Text –
Biology help

Yh, 2 measuring tapes at right angles and a random number generator to calculate coordinates will allow you to remove the bias

Thankyou

Btw Do you take physics or maths at medical college../
I mean you've a choice right??

Haha no, we don't get taught any of that and we don't have a choice, it's not natural sciences :P I did do maths at A-level and physics up to AS level though

nahh i don't need help with that.. i just wanted info. cz ill be joining a medical school this year. and feel nervous

Ah right nice! Which one? Yh none of the UK medical schools will make you do physics or maths or even much chemistry, they teach you what you need to know to become a doctor and you do exams and that's it.

Hey everyone, I am a medical student who doesn't really have time to do any proper, paid tutoring, however I am interested in teaching and helping people in general. I have tutored before, so if anyone is stuck on any GCSE/AS/A2 biology (or chemistry too for that matter) then feel free to ask and I'll help. Also if anyone has any questions about applying to medical school then I can help there too as I was in that position only last year, so it's fresh in my mind. I got 4 A's at AS and 3 A*s at A2 (bio, chem, maths, all above 95%)

Not really sure if i'm getting into a college in uk :/

£100/hr. I joke, I don't charge, I do it for fun on here, just ask me anything and I'll get back to you asap... for free :P

Hi there. This may be a big list of things to go over but Im sure AS Biology is a piece of cake to you xD.
-Could you go over the process of protein synthesis and the role of mRNA and tRNA.
-The immune response and role of interleukins and B and T Cells.
-Counter current flow in fish.
I would greatly appreciate it if you could over these. I'm also doing chem and Physics so could u maybe recommend some revision sites as I'm aiming for your grades at AS aswel as aiming to apply for Medicine.

Hi,

Could you please explain the following EMPA terms to me:

*Qualitative data
*Quantitative data
*Subjective


Also some question on the benedicts test.

How long do we heat the solution for ?

Why do we use the same amount of Benedicts solution in each sample ? (is it acidic? to make it a fair test?)

And also why can't we use the benedict test to test for a dissacharide.

Thanks

Well that's not really a problem, where are you from/where are you going to study?

What is the difference between a benedict's and Fehling's reagent ?

And if we're given two indicators, the two of them lie within the vertical section of pH curve, which one is better to choose, if we say one's pH colour change is below the equivalence point and one's beyond the equivalence point ?

How do an acidic buffer solution form, I know from a week acid and its salt but I can't understand the dissociation equations accompanied with it?

Sorry for asking a lot of questions
Posted from TSR Mobile

Hey, good choice of university subject :P I can't remember quite how much detail you need at AS regarding these things, because I've been taught a lot about protein synthesis and immunology (nothing about fish though haha), so I'll go over what I think should be adequate for AS.

So, protein synthesis, let's start with DNA. DNA is made of 2 strands, one of them is called the sense strand and one of them is called the antisense strand. The sense strand contains the same base sequence as the mRNA that is transcribed, however, all the T's are replaced with U's. Now, as we know, bases bond with complementary bases, i.e. A pairs with T or U and G pairs with C. This means that the mRNA must be formed using the antisense strand if it is going to get the same base sequence as the sense strand. Let me show this visually

DNA
TCGATATTC (Antisense strand)

Task requirements – Write the next part of the biology help thread, picking up right after its final line.

Provided records –
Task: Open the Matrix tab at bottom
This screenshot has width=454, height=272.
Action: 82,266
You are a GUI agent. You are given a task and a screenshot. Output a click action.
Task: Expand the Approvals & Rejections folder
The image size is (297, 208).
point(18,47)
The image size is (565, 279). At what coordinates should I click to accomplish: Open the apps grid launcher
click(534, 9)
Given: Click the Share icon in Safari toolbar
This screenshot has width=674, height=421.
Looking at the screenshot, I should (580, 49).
...
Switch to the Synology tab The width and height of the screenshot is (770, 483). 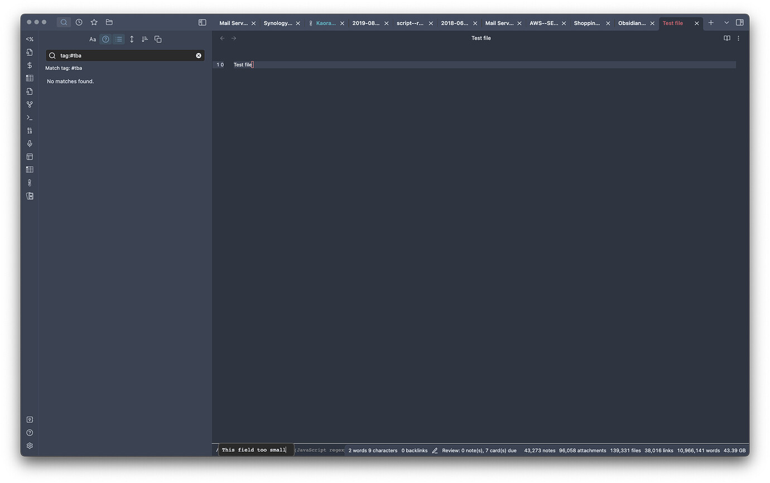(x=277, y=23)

Output –
AGCTATAAG (Sense strand)

Transcription
TCGATATTC (Antisense strand)
AGAUAUAAG (mRNA)

What we can see here is that the sequence of bases in mRNA = the sequence of bases in the sense strand (with T's replaced with U's). We can also see that the mRNA has 3 codons, AGA, UAU and AAG. Codons technically only refer to the triplets on mRNA rather than the triplets on the sense DNA strand.

Anyway, that's the process of transcription, which is carried out by RNA polymerase II. It is worth noting that the mRNA formed is not translated directly, it needs to undergo splicing. This is because a gene on DNA is made up of exons (which code for protein) and introns (which don't code for protein). These introns must be cut out or else you won't get a functioning protein. If you're interested in learning some more details stuff, then here are some extra cheeky facts, introns are cut out by snRNPs, which stands for small nuclear ribonucleoproteins, and also, before mRNA can be translated, it must have a couple of things added to it, these include a 7-methylguanlyate cap and a poly-adenosine tail. Anyway, you don't need to know that, I thought you might just be interested.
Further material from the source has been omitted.